A może lepiej przepisać samochód na firmę?
Następne pytanie to czy można odliczyć jakieś koszty, gdy korzysta się z
samochodu innego niż własny?
Z góry dziękuję za wszelkie podpowiedzi dla osoby, która poraz pierwszy
zaczyna działalność.
Maria
-
2. Data: 2005-12-15 22:51:58
Temat: Re: saqmochód w firmie
Od: Gotfryd Smolik news <s...@s...com.pl>
On Wed, 14 Dec 2005, Maria wrote:
> Następne pytanie to czy można odliczyć jakieś koszty, gdy korzysta się z
> samochodu innego niż własny?
...odpowiem pytaniami na pytanie (podobno to nieładnie ;)):
- a dlaczego by nie ?
- a korzystając się płaci czy nie płaci, a jak nie płaci to co
z przychodem od "ieodpłatnego świadczenia" ?

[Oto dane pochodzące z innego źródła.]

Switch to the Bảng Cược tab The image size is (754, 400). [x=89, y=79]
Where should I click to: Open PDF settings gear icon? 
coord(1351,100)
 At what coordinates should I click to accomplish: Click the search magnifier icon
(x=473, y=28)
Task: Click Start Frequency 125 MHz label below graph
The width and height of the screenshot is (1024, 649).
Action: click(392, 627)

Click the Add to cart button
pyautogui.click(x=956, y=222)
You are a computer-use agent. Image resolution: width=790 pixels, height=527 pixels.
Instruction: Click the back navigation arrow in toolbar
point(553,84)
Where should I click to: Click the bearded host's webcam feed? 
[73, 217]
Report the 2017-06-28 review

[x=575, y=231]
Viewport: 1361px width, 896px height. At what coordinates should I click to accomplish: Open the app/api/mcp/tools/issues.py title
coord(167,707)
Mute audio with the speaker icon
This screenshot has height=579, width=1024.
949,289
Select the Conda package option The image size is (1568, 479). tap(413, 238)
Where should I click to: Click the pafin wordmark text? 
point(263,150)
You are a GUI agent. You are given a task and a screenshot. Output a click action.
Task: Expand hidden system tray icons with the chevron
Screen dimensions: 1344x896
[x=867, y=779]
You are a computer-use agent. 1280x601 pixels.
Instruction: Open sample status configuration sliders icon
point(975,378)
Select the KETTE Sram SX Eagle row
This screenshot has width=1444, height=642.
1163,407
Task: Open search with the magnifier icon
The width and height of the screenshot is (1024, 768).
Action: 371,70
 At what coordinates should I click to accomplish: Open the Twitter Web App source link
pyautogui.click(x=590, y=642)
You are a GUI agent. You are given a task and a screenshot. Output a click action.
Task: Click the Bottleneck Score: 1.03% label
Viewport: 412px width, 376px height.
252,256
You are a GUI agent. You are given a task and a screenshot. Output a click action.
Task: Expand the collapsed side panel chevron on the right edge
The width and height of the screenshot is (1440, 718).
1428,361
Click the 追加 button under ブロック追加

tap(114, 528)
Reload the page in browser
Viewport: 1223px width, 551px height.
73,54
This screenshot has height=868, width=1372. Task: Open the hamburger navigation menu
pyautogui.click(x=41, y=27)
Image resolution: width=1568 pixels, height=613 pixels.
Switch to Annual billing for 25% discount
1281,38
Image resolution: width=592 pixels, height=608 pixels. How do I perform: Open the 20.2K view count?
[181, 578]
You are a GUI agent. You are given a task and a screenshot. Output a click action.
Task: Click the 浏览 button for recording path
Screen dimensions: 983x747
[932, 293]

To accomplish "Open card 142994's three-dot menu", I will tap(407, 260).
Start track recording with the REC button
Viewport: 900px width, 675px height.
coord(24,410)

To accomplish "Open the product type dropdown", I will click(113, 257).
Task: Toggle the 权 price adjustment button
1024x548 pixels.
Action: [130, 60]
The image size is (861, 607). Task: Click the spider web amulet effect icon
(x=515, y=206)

> Z góry dziękuję za wszelkie podpowiedzi dla osoby, która poraz pierwszy
> zaczyna działalność.
...już raz pisałem dziś.
1. Przeczytać ustawy (o podatku dochodowym, o VAT, o swobodzie DG,...
Kodeks Cywilny, Ordynację,.... Kodeksy pozostale...)
2. przeczytać rozporządzenia (o KPiR, o fakturach,...)
3. przeczytać najmniej 2000...3000 postów z grupy. Będzie wiadomo
o co i jak (jakimi słowami np) pytać.
Nie, ja NIE żartuję.
Pod żadnym pozorem.... :(
--
pozdrowienia, Gotfryd
(KPiR, VAT, memoriał, ZUS)
-
3. Data: 2005-12-17 15:26:18
Temat: Re: saqmochód w firmie
Od: "Driv" <d...@x...wp.pl>
Użytkownik "Maria" <m...@n...pl> napisał w wiadomości
news:dnpo9c$2od$1@atlantis.news.tpi.pl...
> Mam prośbę jeśli byłby ktoś z Szanownych Grupowiczów uprzejmy
> podpowiedzieć
P Odpowiadam:
Jeśli chcesz się czegoś dowiedzieć musisz przedstawić swój stan prawny czyli
rodzaj działalności, VAT itp. Druga sprawa to rodzaj pojazdu osob. , ciężar.
ew. ciężar z homol. czy też cięż. z homol. i badaniem techn. na
przystosowanie do przepisów (czy jak to się tam nazywa).
Jeśli chodzi o sprawy transportowe widzę że może są niechętni, może nie ma
tu ludzi kompetentnych w tej kwestii. W każdym razie za wiele się nie
dowiesz. A poza tym najlepsza jest jednak literatura tzn. dobra książka -
wiele tego w sklepikach obok urzędów SSkarbowych (jakby pieniądze były
największym skarbem ???). A Gotfrydowi też dziękujemy za wyczerpującą
odpowiedź na post.
Już się wyłączam i mnie nie maaaaaaaaa...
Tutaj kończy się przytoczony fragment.